President Xi’s zero-Covid policy continues to frustrate the flow of cheap goods, causing occasional cardiac arrests in global supply chains and backlogs at ports; trade and economic relations between the U.S. and China became inflationary, in contrast to previous decades when U.S.-China relations were deflationary…

President Putin’s efforts to make Europe dependent on cheap Russian gas – in order to tip the balance of economic power in Europe away from the U.S. – were frustrated by the U.S. sanctioning Nord Stream 2 last November, and President Putin’s frustration with the shifting balance of military power in Europe (NATO) then spilled over into a hot war in Ukraine on February 24th, which supercharged the economic war. Both sides went “nuclear” quickly, economically: the U.S. weaponized the U.S. dollar, and then Russia weaponized commodities. Welcome to the war economy where heads of state matter more than heads of central banks.

Think of Russia as a “hub of Commodities” and China as a “hub of Factories” that are the world’s biggest producers of commodities and consumer goods, respectively, providing two pillars of the low inflation world I described above. By extension, Russia and China have been the main “guarantors of macro peace”, providing all the cheap stuff that was the source of deflation fears in the West, which, in turn, gave central banks the license for years of money printing. But now that the pillars of the low inflation world are changing central banks are done with fighting deflation with asset price inflation, and are now fighting inflation with asset price deflation. Central banks are adapting to a world that’s gone from having too much stuff and not enough demand, to a world that has not enough stuff and too much demand. Today’s inflation is more about supply and less about demand, and is more about geopolitics than (domestic) politics.

There are four things that determine the price of a currency; par, interest rates, foreign exchange and inflation.
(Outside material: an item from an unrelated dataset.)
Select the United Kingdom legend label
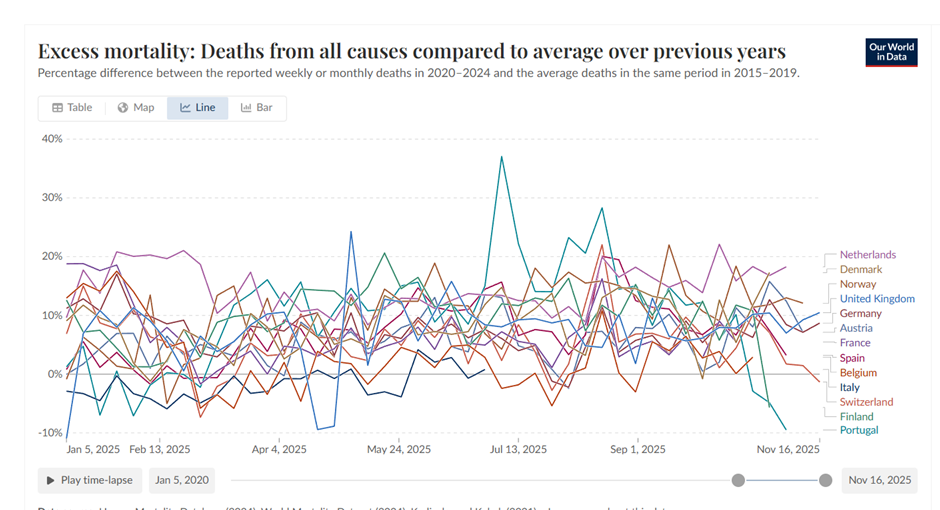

Today’s inflation is impossible to forecast due to Xi’s zero COVID policy and an unrestricted economic war. It’s time to think more about the risk of inflation staying higher for longer due to economic warfare, and less about inflation being driven by a messy re-opening process after lockdowns and stimulus.

My introduction makes the point that what we are living through now is structural, and so we are not dealing with a business cycle, but rather with something straight from the Book of Genesis a “seven fat years, followed by seven lean years”-type of thing.

SocGen sees a peak in the dollar index and expects it to fall to in the coming months.